“Le mur interdit le passage, la frontière le régule. Dire d’une frontière qu’elle est une passoire c’est lui rendre son dû : elle est là pour filtrer (…) les pores font respirer la peau comme les ports, les îles et les ponts, les fleuves.
(…) Gardienne du caractère propre, remède au nombrilisme, école de modestie, aphrodisiaque léger, pousse-au-rêve, une frontière reconnue est le meilleur vaccin possible contre l’épidémie des murs. Opposant l’identité-relation à l’identité racine, refusant de choisir entre l’évaporé et l’enkysté, loin du commun qui dissout et du chauvin qui ossifie, l’anti-mur dont je parle est mieux qu’une provocation au voyage : il appelle à un partage du monde.”

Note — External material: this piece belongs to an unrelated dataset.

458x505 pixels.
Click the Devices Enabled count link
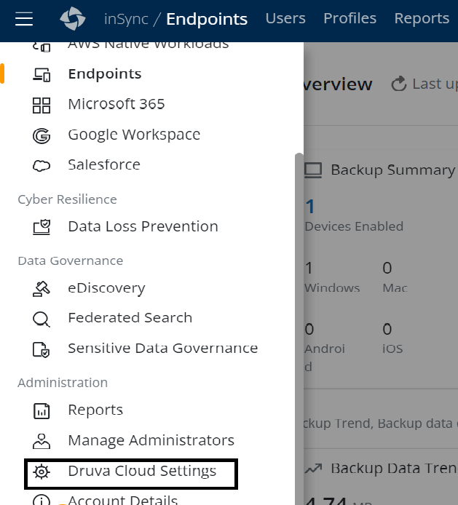[309, 207]
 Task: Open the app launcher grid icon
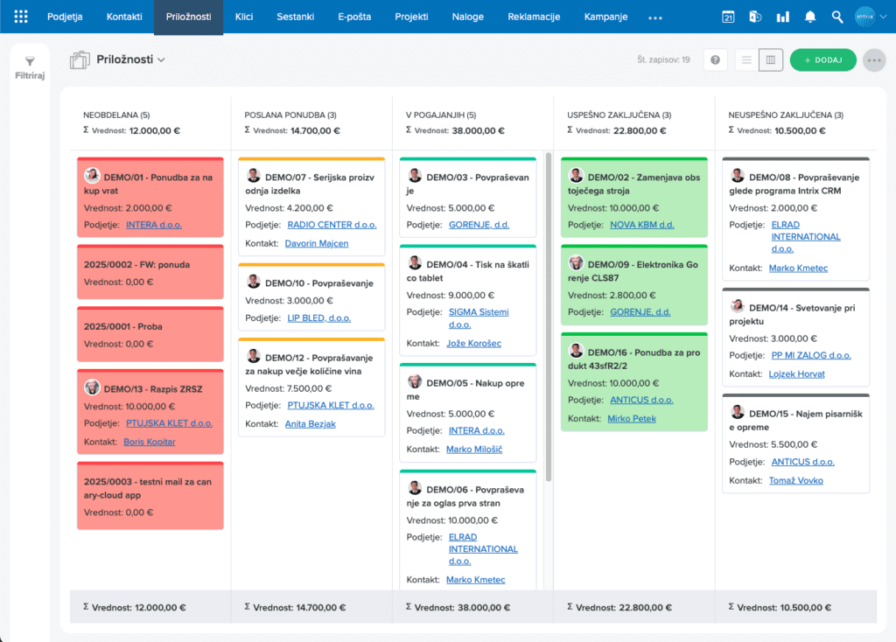[x=20, y=16]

Renoncer à soi-même est un effort assez vain : pour se dépasser, mieux vaut commencer par s’assumer.
Toute frontière, comme le médicament, est remède et poison. Et donc affaire de dosage.
Un peuple, c’est une population, des contours et des conteurs
Le mur interdit le passage ; la frontière le régule. Dire d’une frontière qu’elle est une passoire, c’est lui rendre son dû : elle est là pour filtrer.
C’est en se dotant d’une couche isolante, dont le rôle n’est pas d’interdire, mais de réguler l’échange entre un dedans et un dehors, qu’un être vivant peut se former et croître.
C’est au jointif, aux interfaces, que l’on trouve les plus débrouillards. Les villes frontières font lever la lourde pâte : Tanger, Trieste, Salonique, Alexandrie, Istanbul. Accueillantes aux créateurs et aux entreprenants. Aux passeurs de drogues et d’idées. Aux accélérateurs de flux. Profil du frontalier : loustic, tire-au-flanc inventif, plus éveillé que les engourdis de l’hinterland. Nous avons tous, nous autres les poussifs, une dette à leur égard.
Qui entend se surpasser, commence par se délimiter.
On ne détruit une frontière qu'en la remplaçant par une autre.
Quand on ne sait plus qui l'on est, on est mal avec tout le monde - et d'abord avec soi-même.